Houston-based photographer John Glaser has had the opportunity to join Beto O'Rourke throughout his campaign as his official photographer.
Glaser and I met while covering sporting events together, so I took the opportunity to interview him about his experiences on the campaign trail with Beto. Glaser first heard about Beto when he live streamed his cross country drive with fellow congressman Will Hurd. Beto and Hurd sit across the aisle but used social media to discuss their positions in a friendly, amicable manner, garnering each some national spotlight.
Getting involved with a high profile campaign might have been easier than you would expect, especially considering that Glaser had never shot a political event before. When Beto began running for Texas Senate, he held an event about 30 minutes from Glaser's house, so he brought his camera. "I figured I could post some stock photos of Beto for news to use in the event someone decided to do an article on him," Glaser said. "I shared some of my photos with the campaign and a relationship started."
Glaser grew that relationship with the Beto campaign and it worked out as mutually beneficial. "After a few more events, I started to work for the campaign when they were in my area," he said.
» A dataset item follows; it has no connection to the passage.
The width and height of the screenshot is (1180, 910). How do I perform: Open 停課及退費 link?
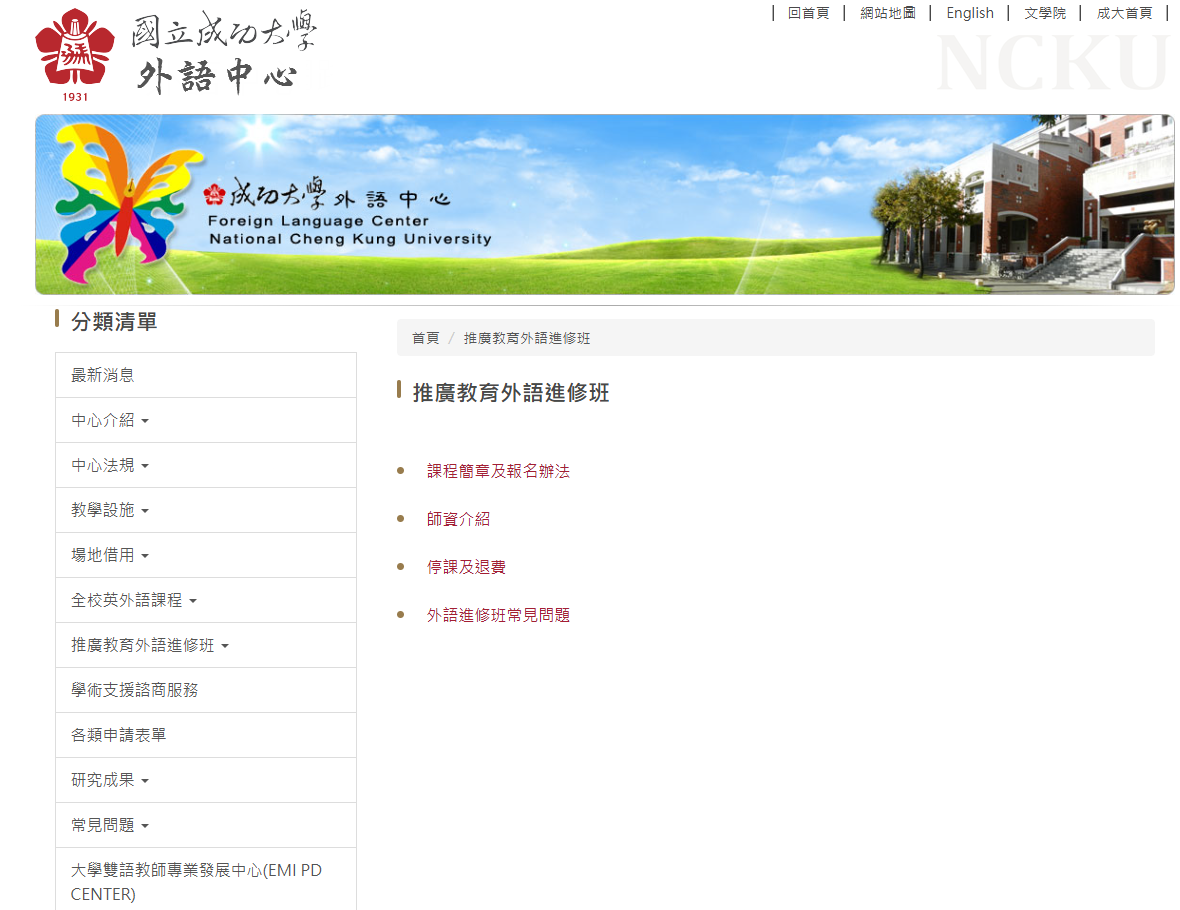pos(466,567)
Not everything has been fun and games, though. The ever-changing schedule and Glaser's other photography commitments to events like MLB playoffs, can make it difficult. But even with his demanding schedule, Glaser has been able to photograph about 80 events for the Beto campaign over the last 10 months.
"It has been fun seeing how Beto's campaign has exploded," Glaser said. "When I started working with the campaign, there were maybe 100 people coming to the events we were attending - ten months later we are seeing thousands of people at events and the energy is something I have never seen before."
Picking a favorite photo is never easy for most photographers, but Glaser picked this one for how he feels it is characteristic of Beto's campaign. "I believe it represents the campaign Beto has run - he has visited all 254 counties and wants to be available for all the people of Texas," Glaser said. While the Beto campaign doesn't give Glaser a shot list, he does mentally create his own for each event. "At each event, I wanted to show the scope of the crown and venue with a wide shot, preferably with people waving signs or clapping," Glaser said.
Many of Beto's events are town hall meetings where Beto can interact more intimately with attendees. Politically, these can be very beneficial, but photographically, they can be very repetitive. Glaser explains how he approached this: "One of the things I loved is the challenge to work and find something new and different at each venue that was memorable for that particular event."
In any photographic situation, having the right equipment can mean getting the shot and missing the shot. Glaser carries an array of gear that allows him to create different images in different situations. Glaser shoots mainly with two bodies: a Canon 1D X mounted with a 16-35mm f/2.8L III on one and a Canon 7D Mark II mounted with a 70-200mm f/2.8L III or 70-200mm f/4 if there is enough light to allow it.
Using the crop body with telephoto in tandem with the full frame body with wide angle allows Glaser to cover a wide variety of looks while taking a minimal stress on the body. "The f4 is much lighter which is great for my back on those long days on the campaign carrying all my gear."
He also carries a Canon 5D Mark III as a third camera body at times, as well as a Canon 24-105mm f4L, a Canon 15mm 2.8 fisheye, and a Canon 300mm 2.8L lens to create different looks, but uses these far less than his main go-to gear.
A piece of gear that has become invaluable has been a TP-Link wireless router. "This device plugs into my camera and allows me to send photos directly to the communications director to be posted to social media during an event," Glaser explained. "I also need portable phone chargers to keep my phone charged to allow me to keep sending photos.
That wireless router quickly became a necessity. "When I started doing work with the campaign I edited on the fly using my laptop but I had to carry a laptop everywhere I went," Glaser said. "The events are often so close together and we move so fast it was difficult to edit between events."
When carrying three cameras and a dozen lenses, being able to leave the laptop at home was a welcome change. Glaser expounded on the difficulties with a laptop, "I never knew where I would have power when traveling from event to event and with the long days on the campaign trail, shedding the extra weight helps make the days easier."
With the full and fast-paced political days in the Texas heat, Glaser found that keeping snacks and water in his camera belt to be essential. "The campaign staff keeps Beto’s schedule full and it is very fast paced, there are days we go go go and there is little time for a full meal."
Talking to Glaser and watching his social media the last year, one can see the joy that his work with the Beto campaign has brought to not just him but his entire family. "People think it is awesome that I get to photograph sporting events at the highest level such as March Madness, NCAA and NFL football, the MLB playoffs, and various other events. However, working with Beto’s campaign has given me more pride than anything I ever photographed in sports. The work I am doing with Beto has a whole lot more meaning and affects us all more than a sporting event."